Publicis Groupe acquires Chinese digital agency Wangfan

Publicis Groupe has acquired Wangfan, an innovative digital agency based in Shanghai that focuses on piloting interactive campaigns, web branding, and the conception and design of websites.

Founded in 1997, Wangfan was among the first digital agencies in China, and has won numerous creative awards. The agency has seen rapid revenue growth in recent years, with a 19% increase in 2010 over 2009 and a projected 16% increase in 2011. Its clients include Puma and Shanghai General Motors, alongside a broad range of other international and Chinese companies.

Wangfan will be rebranded to become part of Publicis Modem Shanghai, the digital arm of Publicis Shanghai, and Wangfan CEO Bill Wang will become Managing Director of Publicis Modem Shanghai. Wangfan’s 61-person team will provide a fresh boost to Publicis’ local skill-set in the surging digital market. According to ZenithOptimedia, ad expenditure rose by 25.3% in China in 2010. Further double-digit growth is expected through 2013, driven specifically by Internet advertising, whose share of total spend will rise from around 18% in 2010 to 25% by the end of 2013.

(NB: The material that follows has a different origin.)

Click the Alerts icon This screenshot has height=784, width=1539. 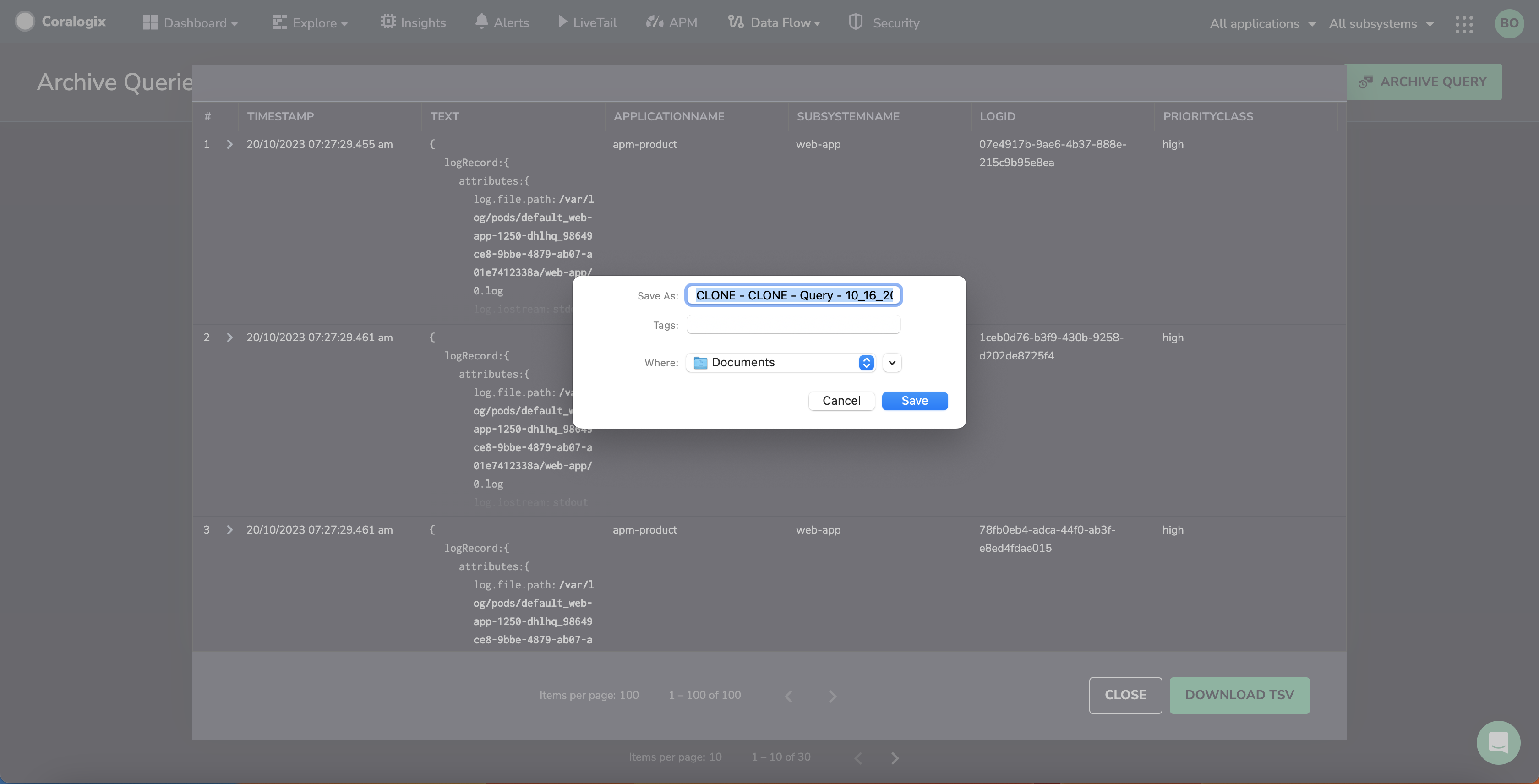502,23
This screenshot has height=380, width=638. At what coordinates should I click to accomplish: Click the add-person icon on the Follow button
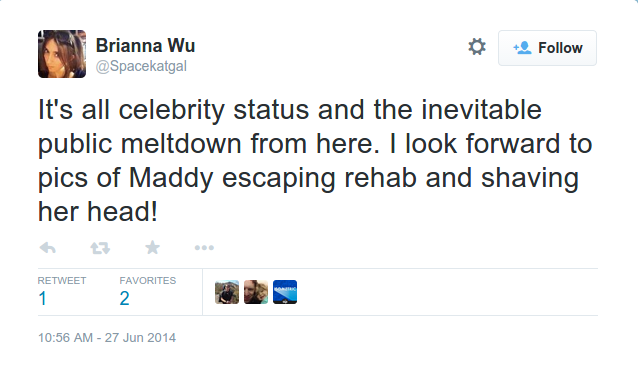click(522, 48)
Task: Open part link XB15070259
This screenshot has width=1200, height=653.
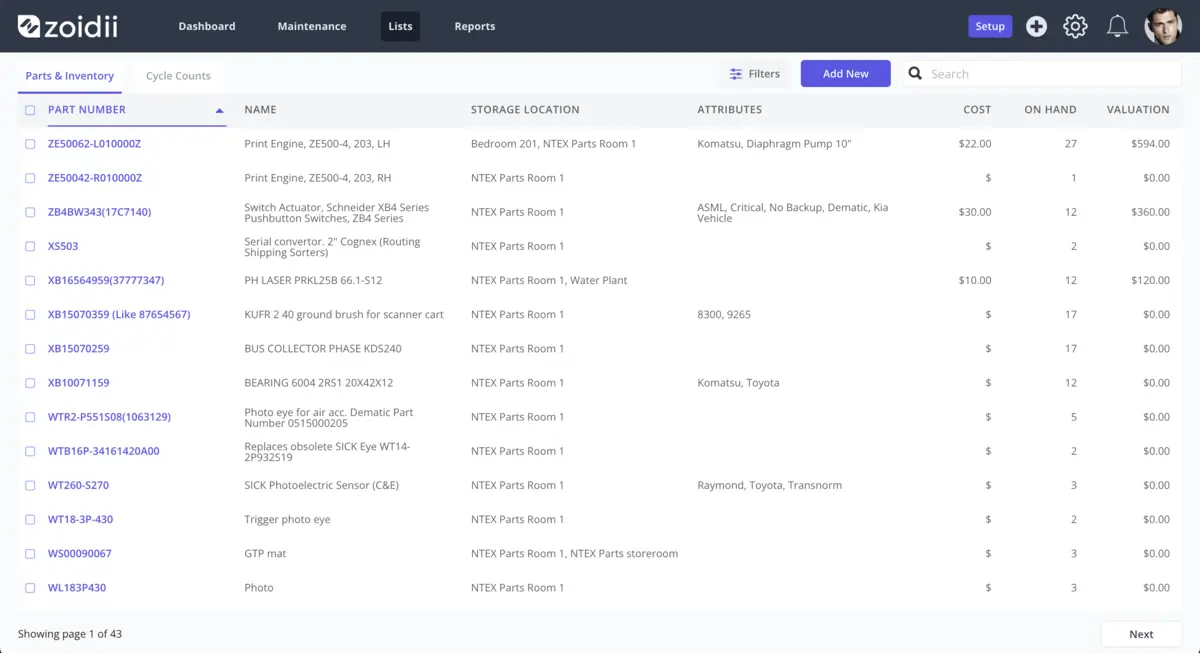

The acquisition of Wangfan, which remains subject to the approval of the relevant authorities, is another step towards Publicis Groupe’s objective of doubling its size in the fast-growing Chinese market between 2010 and 2012. This goal is part of an overall strategy of strongly boosting revenue derived from emerging economies and from the digital sector. In the past twelve months the Groupe has acquired Chinese agencies Genedigi (June 2011), Dreams (May 2011), Interactive Communications Ltd (ICL) (February 2011), and Eastwei Relations (November 2010). In terms of organic growth (not including acquisitions and foreign exchange movements), China was one of eleven countries where the Groupe’s growth hit double digits in the first half of 2011.

Jean-Yves Naouri, Publicis Groupe COO and Chairman of China Publicis Groupe, commented, “China is a core priority for us. It’s a market where we aim to be perceived as essential interlocutors. Wangfan is a superb agency with a talented and fast-moving team. They began as pioneers and they have kept moving ahead of the creative and technological wave in the ongoing digital boom. We’re pleased to welcome them to our team in Shanghai.”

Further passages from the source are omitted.